His thoughts were distracted by the news. It was all about Costello's death. Funny that when Costello was alive he was off limits to the media. Now everyone was calling Costello a crook. And that slimy Sullivan was taking the credit for killing him; Billy hadn't known about that. Billy sensed someone on the make, at his expense. Not that he wanted to be in the news. He just wanted obscurity for now. Funny though. Sullivan hadn't really questioned Billy much at all. No true debrief. Was the supercilious slimy prick really that conceited, or just wanting to get Billy out of the way fast? Actually it did feel as if Sullivan had wanted Billy out of the way. Yet before, Sullivan had seemed anxious to have Billy abort the assignment. Something didn't add up. Think about it later. He needed to rest.

Maybe Dignum would demand answers. About Queenan's death. Well Dignum could come to him, he didn't work for that hateful cross wired ass any more. But why hadn't Sullivan asked him about that? Again, something didn't add up. Think about it later. He needed to rest.

Then his mobile rang. But who now could be ringing him now; he had to be on guard.


	2. Chapter 2

By the next lunch time, Billy knew the truth, or some of it. Last night, Costello's secretive lawyer had off loaded a car load of documents to Billy. Some were deeds to Costello's businesses - Billy was now a man of property, or would be if he took control of them. If they were legitimate of course. Others were bank statements and payments made over many years and needed further study. And then there was the box of tapes. Billy had played one, it was with some big sounding business man agreeing to a corrupt deal. If the other recordings were similar, they would be evidence for Costello to use in blackmailing, or to sell to the FBI. Or the Cops, Billy suddenly thought back to Costello's threats to the mole that he had overheard in the car. If Costello had been captured then the mole's days would be short lived.
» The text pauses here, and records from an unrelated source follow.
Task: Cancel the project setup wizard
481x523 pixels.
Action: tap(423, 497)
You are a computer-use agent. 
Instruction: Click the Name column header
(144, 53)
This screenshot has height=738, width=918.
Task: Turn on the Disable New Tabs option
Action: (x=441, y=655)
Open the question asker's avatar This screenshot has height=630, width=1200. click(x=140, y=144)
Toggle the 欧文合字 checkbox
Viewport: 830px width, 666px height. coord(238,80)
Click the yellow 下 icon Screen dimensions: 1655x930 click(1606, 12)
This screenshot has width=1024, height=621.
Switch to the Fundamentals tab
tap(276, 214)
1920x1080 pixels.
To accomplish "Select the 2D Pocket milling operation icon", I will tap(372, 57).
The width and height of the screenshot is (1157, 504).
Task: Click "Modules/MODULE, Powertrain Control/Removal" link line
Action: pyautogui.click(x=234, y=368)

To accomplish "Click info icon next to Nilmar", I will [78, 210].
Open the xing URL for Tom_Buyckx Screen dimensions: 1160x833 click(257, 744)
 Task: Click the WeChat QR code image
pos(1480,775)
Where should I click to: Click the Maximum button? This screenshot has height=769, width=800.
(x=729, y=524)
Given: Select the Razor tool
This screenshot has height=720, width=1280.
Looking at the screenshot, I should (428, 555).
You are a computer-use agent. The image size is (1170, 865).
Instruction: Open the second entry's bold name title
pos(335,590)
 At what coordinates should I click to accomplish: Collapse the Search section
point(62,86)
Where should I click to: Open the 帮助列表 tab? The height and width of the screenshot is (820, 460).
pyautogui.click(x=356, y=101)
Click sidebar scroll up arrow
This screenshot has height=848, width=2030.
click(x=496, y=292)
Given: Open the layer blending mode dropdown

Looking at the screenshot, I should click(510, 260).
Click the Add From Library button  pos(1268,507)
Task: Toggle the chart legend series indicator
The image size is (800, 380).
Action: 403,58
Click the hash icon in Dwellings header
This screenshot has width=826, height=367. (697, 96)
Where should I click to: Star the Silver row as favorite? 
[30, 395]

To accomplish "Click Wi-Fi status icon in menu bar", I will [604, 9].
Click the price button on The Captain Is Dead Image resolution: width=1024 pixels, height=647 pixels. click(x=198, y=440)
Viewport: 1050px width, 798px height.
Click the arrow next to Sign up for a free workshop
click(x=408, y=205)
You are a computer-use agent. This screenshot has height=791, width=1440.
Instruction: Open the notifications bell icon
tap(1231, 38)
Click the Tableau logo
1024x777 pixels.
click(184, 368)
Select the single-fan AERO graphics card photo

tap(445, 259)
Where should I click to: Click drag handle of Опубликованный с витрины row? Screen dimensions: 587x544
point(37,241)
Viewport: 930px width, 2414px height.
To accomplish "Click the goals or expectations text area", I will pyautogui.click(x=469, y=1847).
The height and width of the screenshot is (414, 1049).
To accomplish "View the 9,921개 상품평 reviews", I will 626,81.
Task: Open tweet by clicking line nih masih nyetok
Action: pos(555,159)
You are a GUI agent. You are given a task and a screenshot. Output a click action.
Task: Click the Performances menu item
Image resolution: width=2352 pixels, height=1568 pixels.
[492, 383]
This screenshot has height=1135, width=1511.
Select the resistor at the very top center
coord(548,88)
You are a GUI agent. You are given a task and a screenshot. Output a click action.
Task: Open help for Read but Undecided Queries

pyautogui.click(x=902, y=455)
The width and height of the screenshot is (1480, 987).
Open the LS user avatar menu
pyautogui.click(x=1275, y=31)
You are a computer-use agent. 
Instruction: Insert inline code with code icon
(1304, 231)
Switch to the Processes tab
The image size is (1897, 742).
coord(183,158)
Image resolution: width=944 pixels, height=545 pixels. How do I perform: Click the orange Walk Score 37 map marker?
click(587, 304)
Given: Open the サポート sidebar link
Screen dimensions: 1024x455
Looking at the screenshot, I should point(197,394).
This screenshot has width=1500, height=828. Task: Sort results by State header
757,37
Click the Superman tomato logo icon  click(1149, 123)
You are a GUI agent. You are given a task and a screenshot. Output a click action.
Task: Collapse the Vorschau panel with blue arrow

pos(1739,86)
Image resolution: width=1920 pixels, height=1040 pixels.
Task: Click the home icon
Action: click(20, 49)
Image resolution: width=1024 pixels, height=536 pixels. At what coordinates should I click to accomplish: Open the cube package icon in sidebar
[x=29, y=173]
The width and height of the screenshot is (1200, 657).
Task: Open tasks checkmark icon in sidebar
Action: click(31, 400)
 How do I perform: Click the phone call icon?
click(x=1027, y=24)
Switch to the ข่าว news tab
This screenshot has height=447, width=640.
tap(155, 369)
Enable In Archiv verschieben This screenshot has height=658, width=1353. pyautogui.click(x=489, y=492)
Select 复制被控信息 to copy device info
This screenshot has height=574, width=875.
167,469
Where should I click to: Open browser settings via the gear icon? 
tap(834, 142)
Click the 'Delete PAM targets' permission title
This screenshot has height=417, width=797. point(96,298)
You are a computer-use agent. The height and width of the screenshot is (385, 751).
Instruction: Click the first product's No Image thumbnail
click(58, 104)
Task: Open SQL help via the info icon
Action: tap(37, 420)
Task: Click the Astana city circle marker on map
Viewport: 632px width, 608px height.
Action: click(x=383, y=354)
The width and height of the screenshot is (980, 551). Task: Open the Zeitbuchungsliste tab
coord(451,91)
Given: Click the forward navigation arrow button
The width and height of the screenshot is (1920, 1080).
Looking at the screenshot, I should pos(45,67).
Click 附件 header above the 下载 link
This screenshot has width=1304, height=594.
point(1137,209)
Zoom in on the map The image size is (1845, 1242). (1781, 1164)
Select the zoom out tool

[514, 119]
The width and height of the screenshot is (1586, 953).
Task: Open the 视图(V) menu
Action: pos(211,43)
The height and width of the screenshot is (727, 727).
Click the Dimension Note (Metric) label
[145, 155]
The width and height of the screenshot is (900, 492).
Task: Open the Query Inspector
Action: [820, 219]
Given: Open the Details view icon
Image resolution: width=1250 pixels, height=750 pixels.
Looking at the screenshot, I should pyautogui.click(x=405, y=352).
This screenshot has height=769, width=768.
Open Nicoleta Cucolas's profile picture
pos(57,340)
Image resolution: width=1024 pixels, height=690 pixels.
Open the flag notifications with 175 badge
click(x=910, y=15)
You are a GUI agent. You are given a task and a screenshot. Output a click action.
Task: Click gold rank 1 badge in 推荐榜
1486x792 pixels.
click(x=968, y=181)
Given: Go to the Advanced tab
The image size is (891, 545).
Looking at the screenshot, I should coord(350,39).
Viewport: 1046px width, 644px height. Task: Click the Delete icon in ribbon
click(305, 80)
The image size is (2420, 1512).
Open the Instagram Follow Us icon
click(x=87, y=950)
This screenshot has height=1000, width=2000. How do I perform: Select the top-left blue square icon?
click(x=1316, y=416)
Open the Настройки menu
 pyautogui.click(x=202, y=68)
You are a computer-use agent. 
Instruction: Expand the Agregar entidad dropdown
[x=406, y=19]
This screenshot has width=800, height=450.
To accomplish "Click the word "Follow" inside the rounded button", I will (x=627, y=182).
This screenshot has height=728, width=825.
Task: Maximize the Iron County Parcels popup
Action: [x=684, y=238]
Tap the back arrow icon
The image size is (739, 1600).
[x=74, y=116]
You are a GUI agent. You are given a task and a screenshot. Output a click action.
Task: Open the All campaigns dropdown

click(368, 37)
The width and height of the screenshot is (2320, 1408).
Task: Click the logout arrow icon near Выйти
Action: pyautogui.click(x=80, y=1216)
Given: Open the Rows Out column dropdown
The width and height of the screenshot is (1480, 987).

He ought to report this to the cops, Costello's dirty assets didn't really interest him. But there might be answers here, answers that he wanted. Then caution kicked in; which Cops should this be given to anyway, he might be giving it straight to the mole. The FBI? They might be even more corrupt than the Cops - and whereas Cops like Sullivan just went around with a pompous sense of entitlement, the FBI were entitlement personified. He didn't know what Queenan had learned about the nature of FBI corruption, if it actually was corruption in the view of the FBI, only that it definitely existed. Billy might even be doing himself some harm if they got wind of this stash. He went through the tapes. None of the names on them meant anything to him so he would have to listen to them to determine what type of person was talking to Costello. Except for one tape, Sullivan's.


	3. Chapter 3

Billy spent half of the afternoon going through the rest of the documents and made two interesting discoveries. Over many, many, years Costello had been giving out small, really small, payments to various people including Sullivan. Sullivan would have been a kid at the time. Clearly Costello got people into crime at a young age. Then there were no more payments to Sullivan, except for some larger regular sums between 1 and 4 years ago. And they were to a Police Academy Banking account. Feeling the need to be thorough, Billy then found that there was one other person getting money from Costello within that exact time frame, Barrigan, while several others had earlier dates. He recalled that a Barrigan had also received the same small payments that Sullivan had, and at the same time. But only Barrigan turned up among the tapes, telling Costello about how he had become Staff Sergeant with the help of a friend. Billy could easily guess which friend. But it also posed a question : were the tapes only indicating the tip of the iceberg in terms of SIU corruption, not to mention any FBI corruption. The chances were that only the most important moles had direct dealings with Costello. Probably the others were paid cash by a go between, even a detailed forensic analysis of the bank statements might not find them all. But it meant that Billy would have to be very, very, careful.


	4. Chapter 4

Having had no lunch, Billy was getting really hungry now. However, he packed the documents away in a safe hidden place behind the hot water cylinder and concealed the tapes with his own music tapes. Then he went out for a decent meal and to buy food supplies. He would also need to buy equipment to copy the tapes and find out how he could duplicate the relevant documents. Then he could put the originals in a Safe Deposit Box, or Boxes.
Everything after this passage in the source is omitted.